MINDEN, Nev. - Pilots brushed off a series of false sightings and scoured Nevada's high desert yesterday as the massive aerial search for Steve Fossett grew more urgent nearly a week after the adventurer's disappearance.
Major Cynthia Ryan of the Nevada Civil Air Patrol said the search could continue for weeks. But concerns about the 63-year-old aviator's ability to survive in the harsh landscape were growing, and there were no solid clues about where his plane might have gone down.
The search included 45 airplanes and helicopters - 25 under the jurisdiction of the civil air patrol and the rest flown by pilots operating from a ranch owned by hotel mogul Barron Hilton, about 80 miles southeast of Reno.
"It's the biggest one I've ever been involved in," Ryan said of the search.
Authorities believe Fossett was carrying just a bottle of water when he took off from the private airstrip on Hilton's ranch Monday morning for a three-hour flight.
"There's been nothing, absolutely nothing," said John Kugler of Nebraska, a close friend of Fossett's who taught him ballooning. "Nobody knows anything. It's a mystery."
Fossett, who made millions as a commodities broker in Chicago, is the first person to circle the globe solo in a balloon. He also swam the English channel, completed the Iditarod Sled Dog Race, sailed around the world, and scaled some of the highest mountains.
When his plane disappeared, Fossett was believed to be scouting dry lake beds as possible locations for his latest thrill ride, an upcoming attempt to break the land speed record in a rocket-propelled car.
Associates say he is not only a top aviator but also a first-rate survivalist.
Still, yesterday marked the sixth day he has been lost in one of the most unforgiving regions in the continental United States.

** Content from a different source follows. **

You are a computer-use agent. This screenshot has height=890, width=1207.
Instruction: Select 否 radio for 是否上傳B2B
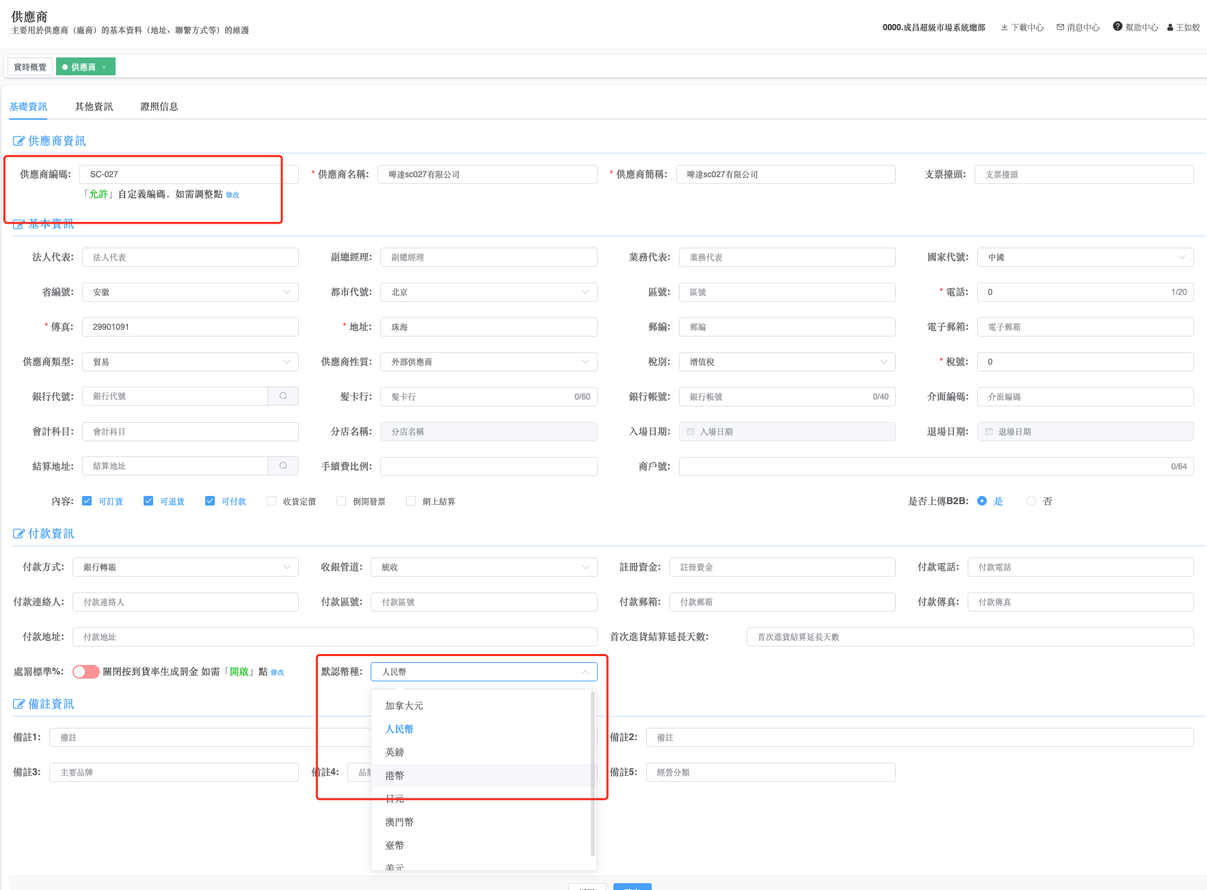tap(1031, 501)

Authorities expanded the overall size of the search area from 10,000 square miles to 17,000, a region about twice the size of New Jersey.
In a stark illustration of the region's remoteness, since they began the intensive hunt for Fossett on Tuesday, searchers have discovered six old plane crashes that had not previously been identified.
Crews are marking crash sites discovered during the Fossett search and will return later to examine them in detail. No human remains have been found, which is no surprise in a region where coyotes and mountain lions are prevalent.
Pilots from Hilton's Flying M Ranch have joined the hunt for Fossett throughout the week, help welcomed by the authorities conducting the official search. The pilots flying from the ranch, which has its own mile-long runway, operate in conjunction with the Nevada Civil Air Patrol.
Hilton spokesman Pat Barry said the pilots were friends of Fossett's. "It's the aviation community," he said. "They're tight-knit."
The Nevada Army and Air National Guard have spent a total of about $180,000 on the search for Fossett, Nevada Guard spokeswoman April Conway said.
Officials for the Nevada Highway Patrol and Civil Air Patrol said Friday they do not know how much their agencies have spent.